Before you start negotiations, you should conduct due diligence on your potential Chinese business partner, including a basic background search. A legal professional is best placed to assist you with this. This will also enable you to identify whether a prospective Chinese partner has a history of infringing the IP of other parties or has been involved in IP litigation.
You should be aware that there are legal differences between China and Australia. The sorts of contracts and agreements you could put in place include:
- non-disclosure or confidentiality agreements are often signed before you start working together to ensure sensitive information is protected and kept confidential
- a term sheet or letter of intent are short documents that enable two parties to record key headline terms in advance of preparing longer more formal agreements
- licensing agreements allow use of your IP by others while you still retain ownership
- non-circumvention agreements prevent your business partner from approaching your suppliers or contacts
- legally binding contract is a legally-enforceable document that outlines the relationship between you and your business partner or manufacturer
- memorandum of understanding is a contract that can be legally binding or non-binding.
Legally binding contracts
To carry out business in China or work with a Chinese company, ensure you have a legally binding written contract in place.

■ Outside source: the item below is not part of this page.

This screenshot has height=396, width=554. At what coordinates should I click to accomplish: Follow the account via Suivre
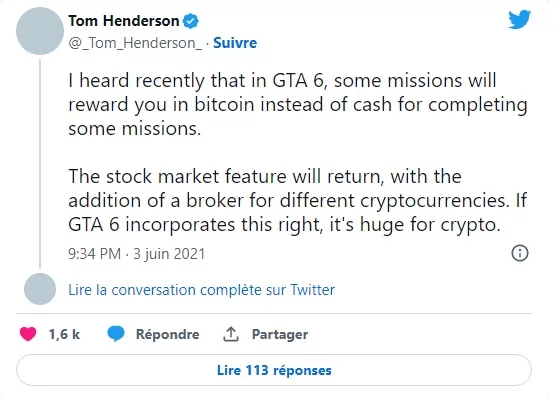[x=235, y=43]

The contract should detail:
- the commercial agreement between the two companies
- each company’s rights and responsibilities
- how any disputes should be resolved
- the IP that each company will have access to and who will own it
- how any newly-developed IP will be handled
- what will happen with the IP after the termination of the relationship.
We suggest you get specialist legal advice from an Australian law firm with expertise in China or from a Chinese firm.
Chinese enforceable contracts
It's important to create a contract which is enforceable in China. You cannot use contracts created for Australia to enforce your IP in China. Contracts should be prepared both in English and Chinese to aid understanding and enforcement.
Depending on the contract, it may be mandatory to include some provisions that deal with public interest issues, such as labour rights and protection, food or public health safety, environmental security, financial security, foreign exchange control, competition law or anti-dumping.
You should seek legal advice when entering into contracts or agreements.